What are the implications of the new rule?
Bank mergers face tougher scrutiny as the US Office of the Comptroller (OCC) of the Currency reveals plans to scrap the automatic approval rule for certain applications if the OCC misses the 15-day deadline post-public comment period.
Michael Hsu, the interim comptroller of the agency, addressed the nuanced nature of merger applications during a speech at the University of Michigan’s School of Business. “Merger applications exist along a spectrum,” he said. “Some have significant deficiencies. Others are straightforward because the acquiring bank is a model of safety and soundness and has earned the trust of the community and its supervisors. The majority lie somewhere in between and require varying degrees of scrutiny and multiple rounds of inquiry.”
According to a Bloomberg report, the proposal seeks to clarify the criteria for the OCC’s approval or rejection of applications for business combinations. Factors under consideration include financial condition, size, competition, financial-stability risk, and the responsiveness of bank management to supervisory directives.
The OCC’s initiative aligns with pledges by regulatory bodies like the Federal Reserve to intensify the scrutiny of bank mergers, the report said. In July, key Justice Department antitrust lawyers indicated mulling over a revamp of how they evaluate bank transactions. This response follows the collapses of several midsize lenders last year and the subsequent consolidation. Notably, Silicon Valley Bank, Signature Bank, and First Republic Bank experienced failures in March and May of 2023.

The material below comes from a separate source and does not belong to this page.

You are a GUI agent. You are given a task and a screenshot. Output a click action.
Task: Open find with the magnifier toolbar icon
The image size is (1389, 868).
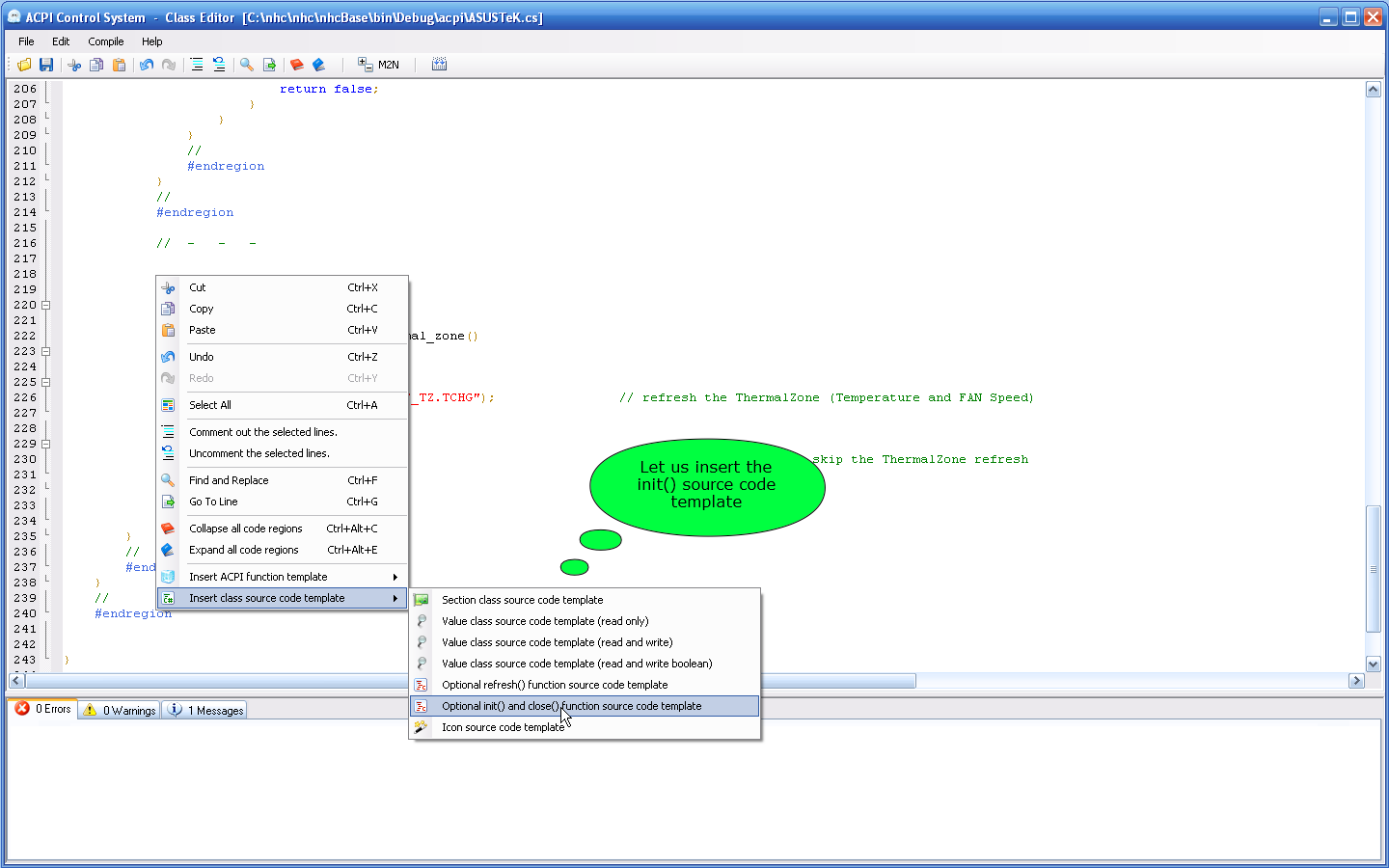247,65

Reviewing current processes and impact
The regulator is aiming to enhance the merger application process and transparency to foster a diverse and dynamic banking system, according to Hsu. Additionally, the agency aims to refine competition analysis beyond retail deposits as a metric for assessing market power.
Smaller banks have urged regulators to grant exceptions to their merger deals, citing their modest size, simplified structures, and limited systemic risk.
“Too often, the bank merger framework prevents or unnecessarily delays mergers among small community banks, especially those located in sparsely populated markets,” the Independent Community Bankers of America said in a 2022 letter to the Federal Deposit Insurance Corp.
Randy Benjenk, a law partner at Covington & Burling, observes that the already intricate approval process may become more challenging with the OCC’s proposal. He suggests that fewer merger applications may result, as the policy statement potentially deters prospective deals.
Ian Katz, a financial-policy analyst at Capital Alpha Partners, anticipates varied impacts from the proposal.
“On one hand, having a better idea of what will get a thumbs up or thumbs down from regulators should be helpful to banks that are thinking of doing deals,” Katz said. “But if the list is too long or too inflexible, it could discourage deals. I don’t think it’s clear yet whether this will tilt more one way or the other.”
The OCC’s proposal awaits public commentary before potential adoption.